I came across this book, during one of my visits to Nicosia and the Moufflon Bookshop which sells many books about Cyprus. This particular book by Barbara Cornwall Lyssarides, wife of the late Cypriot politician and member of Parliament, Dr Vassos Lyssarides stood out immediately. It is written with compassion and love for an island she calls "my old acquaintance" and was originally published as part of a series in the 'Cyprus Weekly' newspaper where Barbara was a contributor.

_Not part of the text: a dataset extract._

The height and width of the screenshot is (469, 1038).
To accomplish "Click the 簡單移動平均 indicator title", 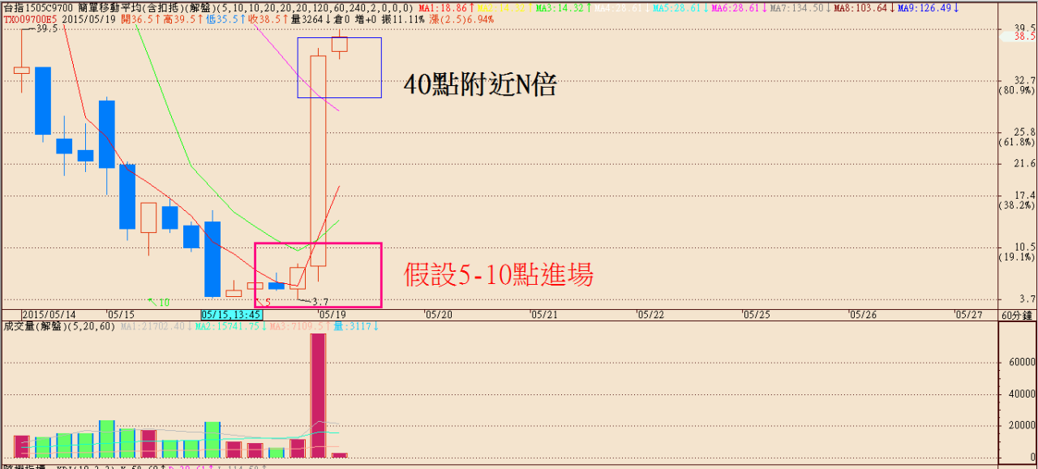I will pos(122,7).
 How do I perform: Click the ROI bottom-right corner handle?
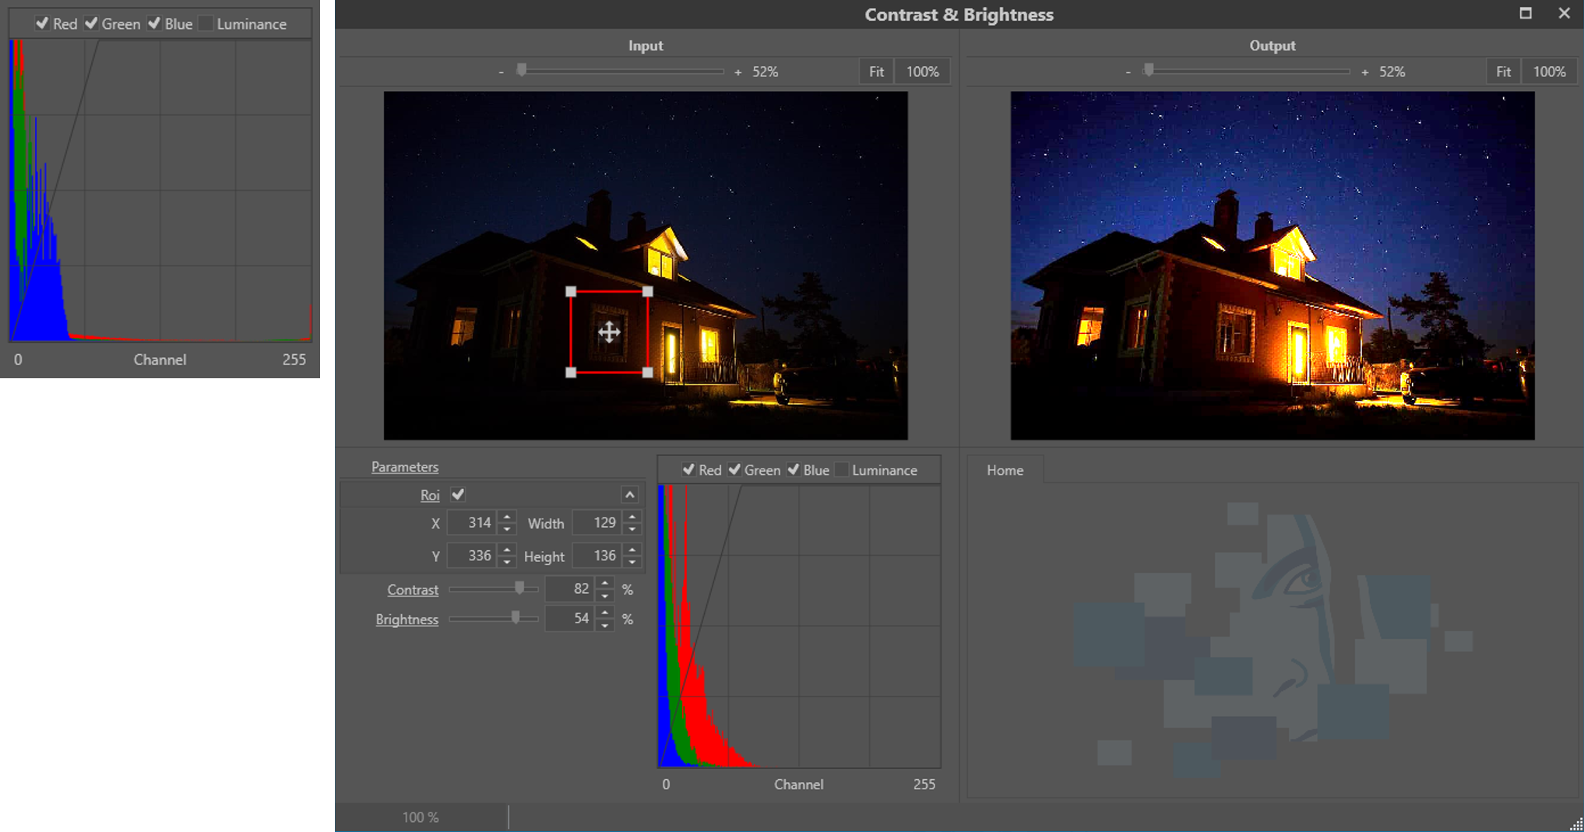coord(648,373)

Each chapter recounts a different element of Cyprus' colourful past, the foreign visitors to the island and the impressions they had on visiting our shores. While reading, you come across references to travellers such as Denis Possot who, as is explained, was "a priest of Coulomiers in Brie, who had left home with friends in 1532 on a pilgrimage to the Holy Sepulchre." He describes the apparently strange animals he came across such as the unusual sheep with "six or seven horns" and "plentiful fowls, doves, partridges and hares," as well as the " venomous snakes, vipers, serpents and scorpions [which] were abundant."
Another traveller Felix Faber, a Dominican monk from Germany stayed for a long time after an eventful voyage where there was a fight on board the ship between a Knight and a Latin Bishop, "a dispute over extra legroom." As Barbara writes, "Only two Cyprus towns had impressed Faber- Nicosia and its royal palace and numerous churches and convents and the Salines, near present-day Larnaca, whose yield from the Salt Lake helped to enrich the Queen of Cyprus" (Caterina Cornaro).
Another interesting account is that of the Australian archaeologist Diana Wood Conroy, who while excavating Kato Paphos in 1998, noted that, "I've noticed how ruins attract flowers as if the debris of so much past life formed a kind of natural fertiliser."
The book also includes accounts of personalities which shaped the island, such as the very humorous account of Sir Garnet Wolseley, who led the takeover of Cyprus from the Ottomans in the 19th century and who was "intolerant, grumpy and disliked foreigners." He pushed for many changes, such as legal system and land tax reforms and "on immediate dredging for a new harbour at Famagusta and a minimal road system along with drainage of the malaria-breeding swamps" but these had "to be stalled for lack of funds at the time."
Another Englishman, John Thomson, who was a master photographer explored the island in 1878 and reflected "that the island had once been a renowned commercial centre in the Levant, and the fate of this seemingly exhausted place saddened him."
There is also a very interesting chapter on the Armenians who settled in Cyprus and built a community after fleeing Ottoman Turkey. They were "specialised craftsmen or tradesmen in the old country, [who] eventually set up workshops in Cyprus."
Another chapter focuses on the history and development of Agia Napa from a small "seaside village" and it's development during Lusignan times to the "stunning tourist boom" after 1974.
As Barbara Cornwall Lyssarides describes in the introduction, her book is "a testimony...to a nation's ability to withdraw into itself, an instinctive form of passive resistance, perhaps to protect its identity through its social and religious armour. How many times, after all, must a nation be asked to re-define itself?"
Her extensive knowledge and research, which make up this book is valuable in its insights and informative narration about a "yesterday in Cyprus" which should be preserved for future generations, so that they can better understand the Cyprus of today.